Romero searched my face, his dark brows drawn together. “Lily,” he began, but then I started crying for real, fat tears rolling down my cheeks. I buried my face against Romero’s chest. He cupped the back of my head and let me sob. In the safety of Romero’s arms I dared to give my sadness room, didn’t fear it would swallow me whole. I knew Romero wouldn’t let it. Maybe it was a ridiculous notion but I believed Romero would keep me safe from everything. I’d tried to forget him, had tried to move on, find someone new to focus my crush on but they all fell short.
“We should return. Your father will be worried sick by now.”
“He isn’t worried about me. He’s only worried about how I make him look bad,” I said quietly, pulling back. I wiped my cheeks. Romero brushed a strand away that stuck to my wet skin. We still stood close but now that I had a better grip on my emotions I stepped back, ashamed by the way I’d thrown myself at Romero.
Again.
I was glad I couldn’t read his mind. I didn’t want to know what he thought of me now.
Romero’s phone rang and after an apologetic smile at me, he picked up. “Yes, I have her. We’ll be there in a moment.”
I stared off toward an elderly man who stood before a grave. His lips were moving and he was leaning heavily on a walking stick. I had a feeling he was talking to his deceased wife, telling her how his days had been, how much he wanted to be reunited with her again. That would never be my father. He seemed to have gotten over Mother’s death already.
Romero touched my shoulder lightly and I almost flew back into his arms, but this time I was strong. “Are you ready to head back?”
Ready? No. I didn’t want to see Father or the fake mourning. I didn’t want to hear one more word of pity. “Yes.”
Neither of us mentioned the kiss as we walked back toward my mother’s grave. Romero had kissed me, or let me kiss him out of pity, that was the harsh truth of the situation. Luca and Aria were the only people waiting for us.

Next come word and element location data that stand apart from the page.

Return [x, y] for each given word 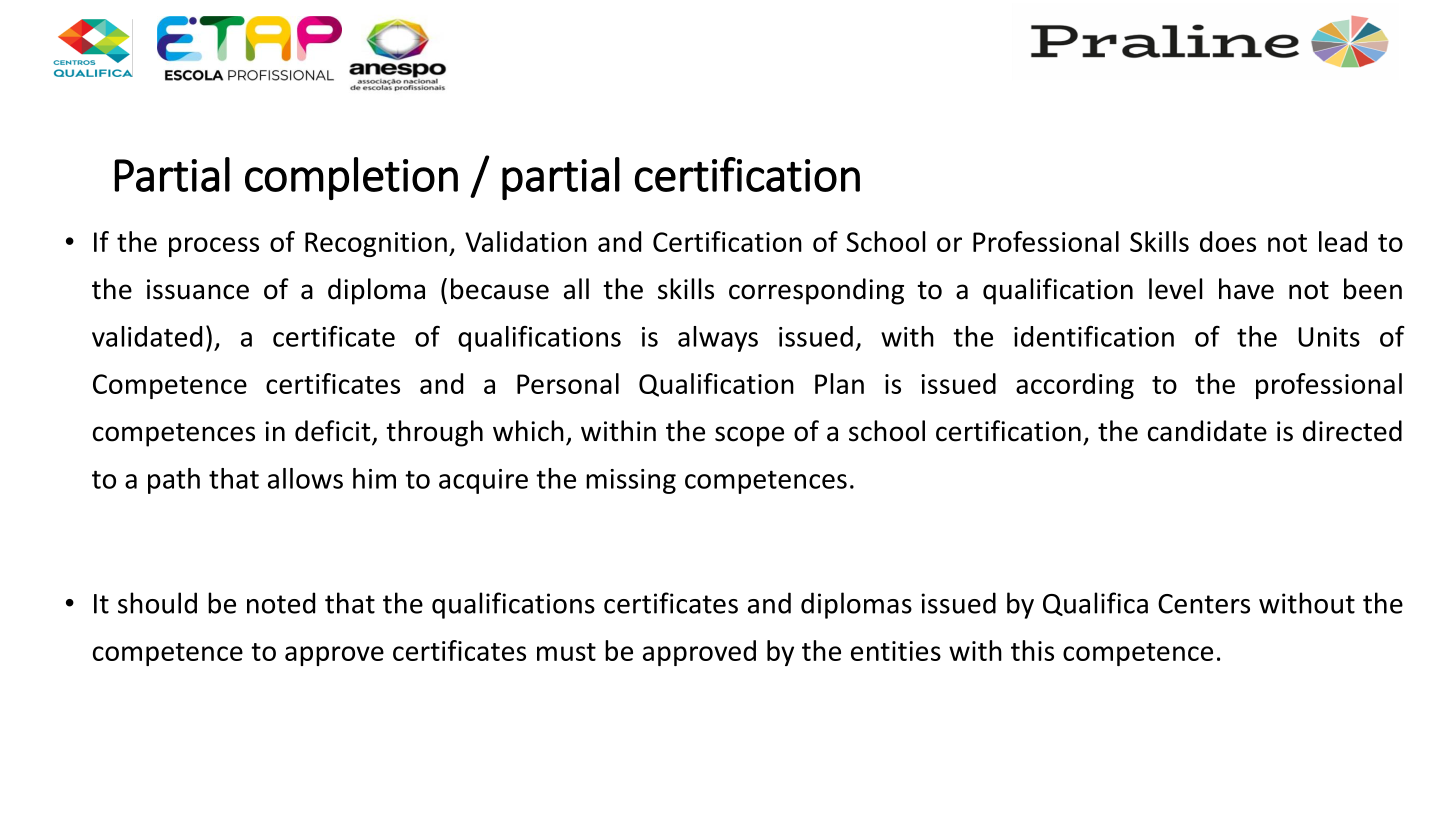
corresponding [816, 291]
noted [281, 603]
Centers [1204, 604]
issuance [198, 289]
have [1246, 289]
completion [351, 178]
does [1228, 241]
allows [305, 478]
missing [631, 481]
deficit [334, 432]
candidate [1207, 431]
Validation [526, 241]
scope [749, 436]
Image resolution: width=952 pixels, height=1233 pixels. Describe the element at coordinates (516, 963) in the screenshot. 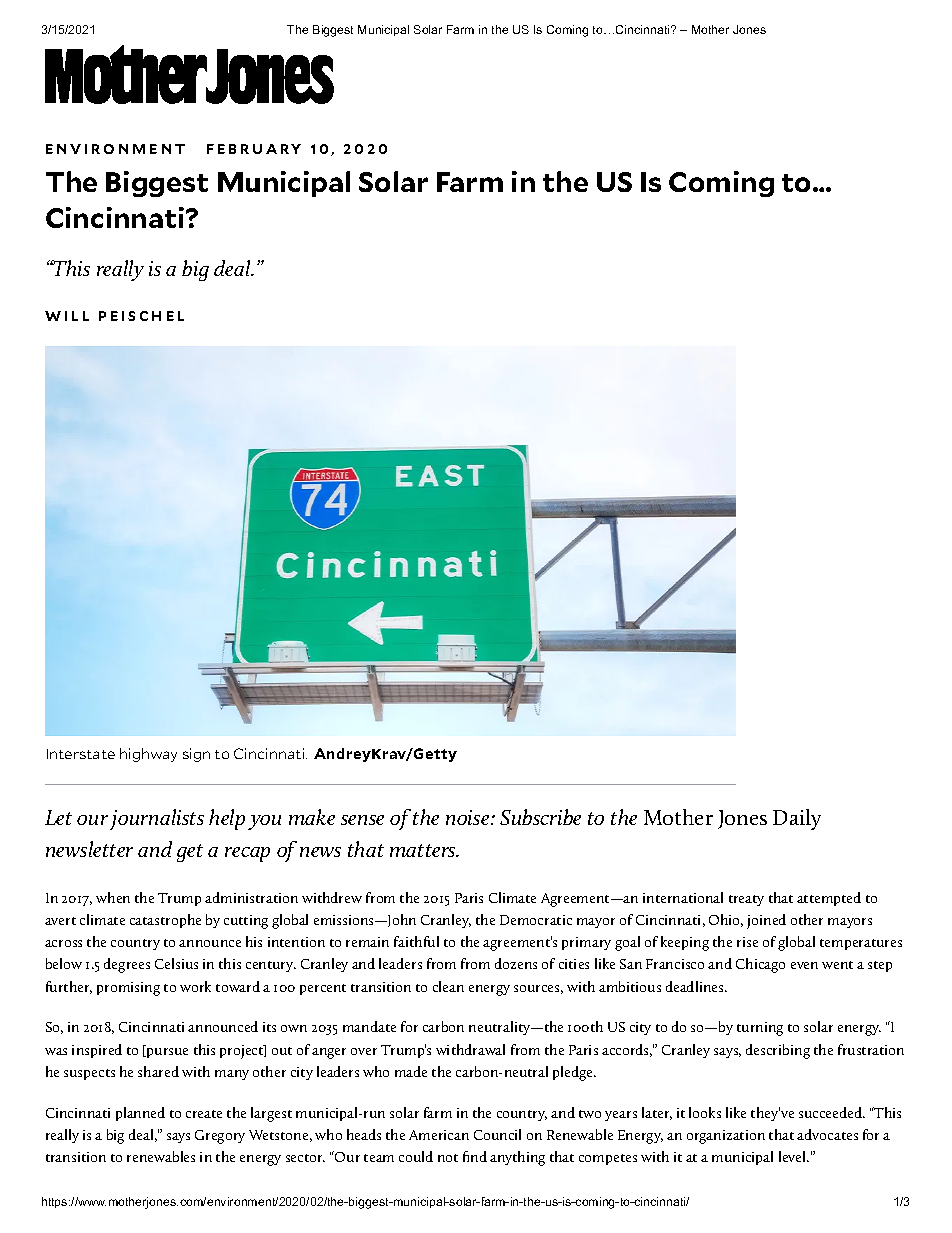

I see `dozens` at that location.
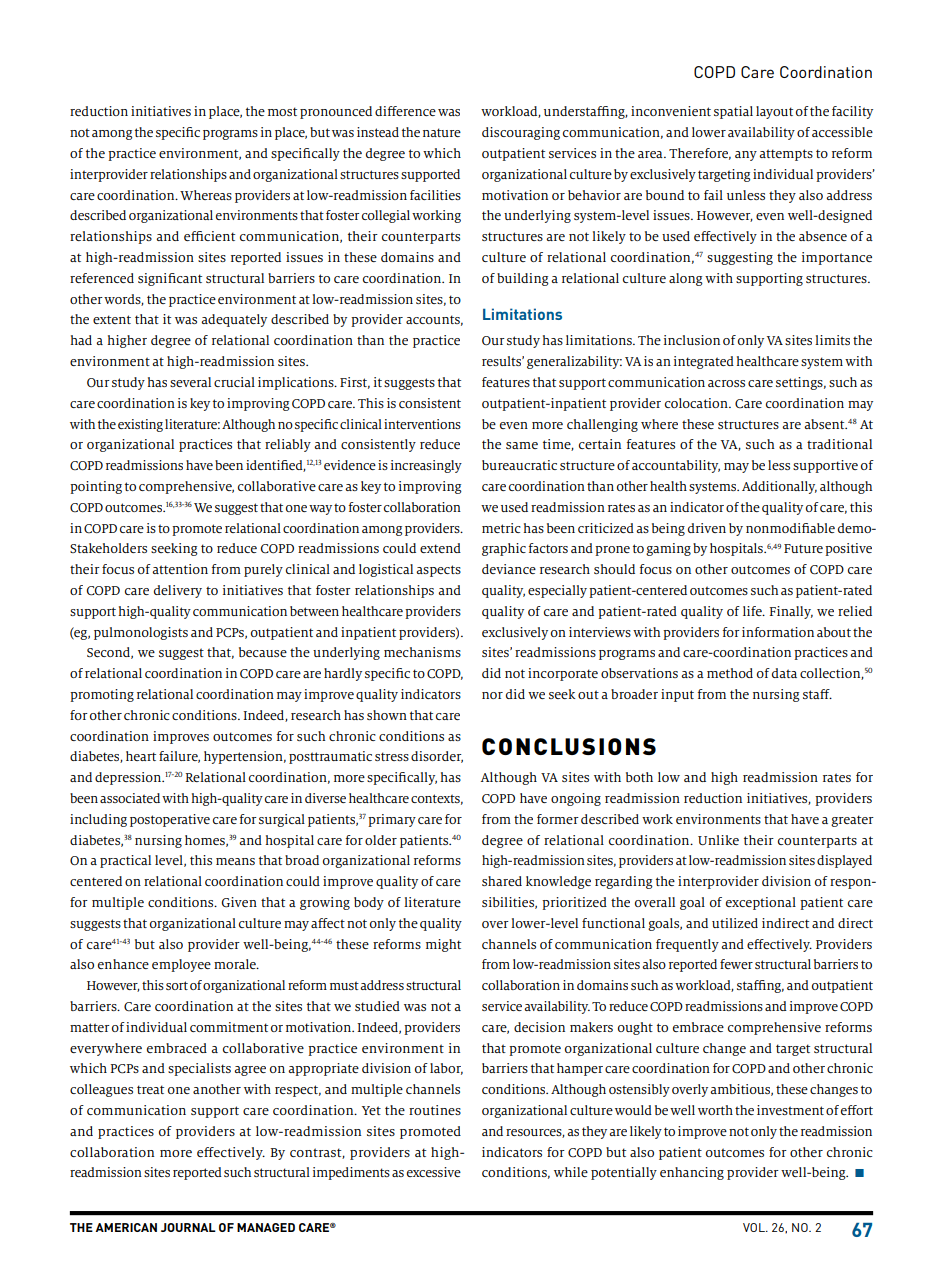  I want to click on data, so click(784, 673).
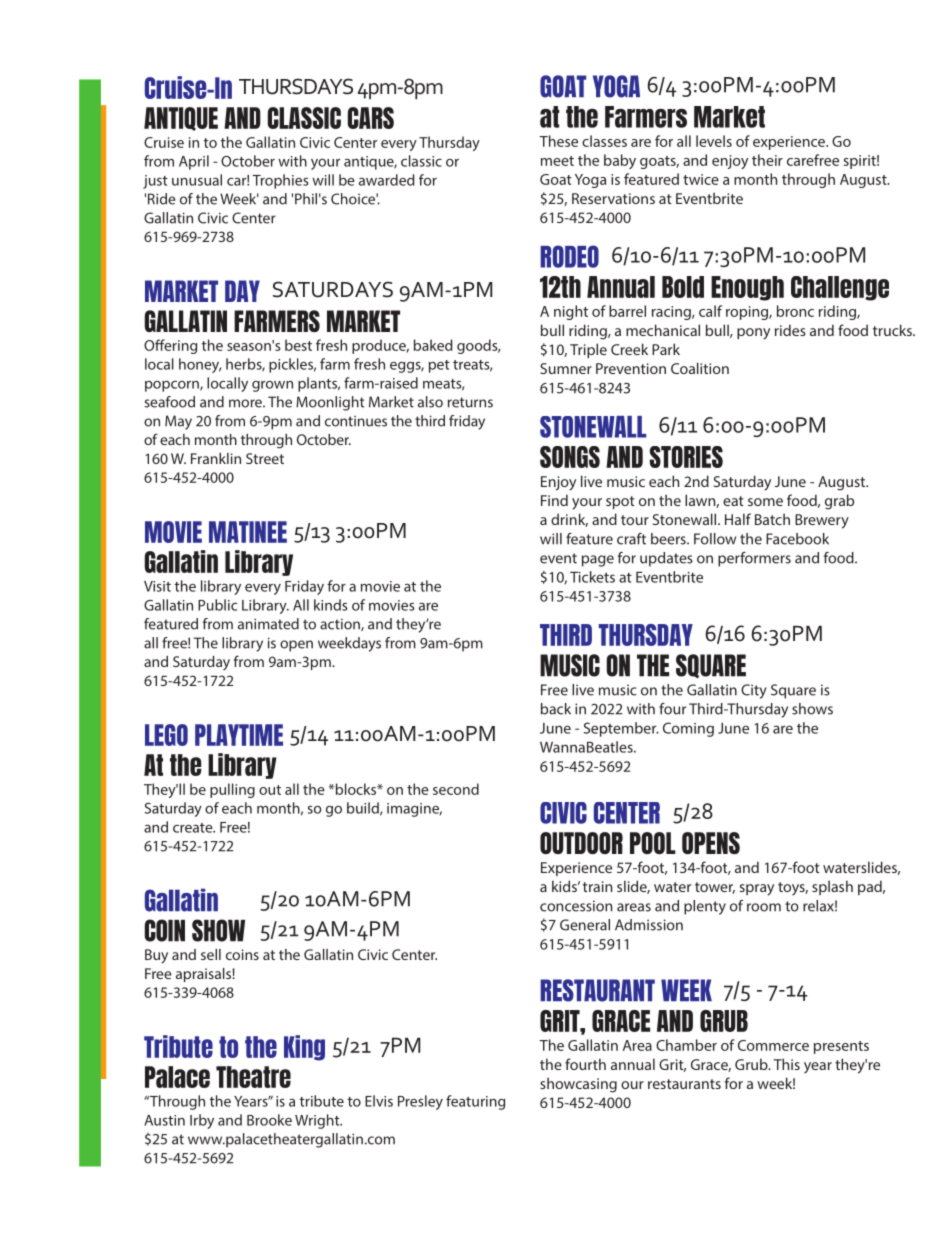 The height and width of the image is (1233, 952). Describe the element at coordinates (570, 457) in the image. I see `SONGS` at that location.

Aria rushed toward me and wrapped me into a tight hug. “Are you okay?”
I felt bad instantly. She too had lost our Mother. She too was sad, and now she’d had to worry about me on top of everything. “Yes, I just needed a moment alone.”
Aria nodded with understanding. “Father and the other guests have moved on to the house for the funeral feast. We should head there too, or Father will get even angrier.”
I nodded. Aria shot Romero a look I had trouble deciphering. Then she led me toward the car, her arms tightly wrapped around my shoulders. Luca and Romero trailed behind. I didn’t look back at Mother’s grave again, knew it would have been too much for me.
“What was that look you gave Romero?” I asked quietly as we settled on the backseat.
Aria made an innocent face but I didn’t buy it. I knew her too well even if we weren’t as close as we used to be, due to the distance between us. She sighed. “I told him to stay away from you.”
“You did what?” I hissed. Luca glanced over his shoulder at us, and I lowered my voice even further. I hoped he hadn’t heard what I’d said. Romero seemed busy finding a good radio station.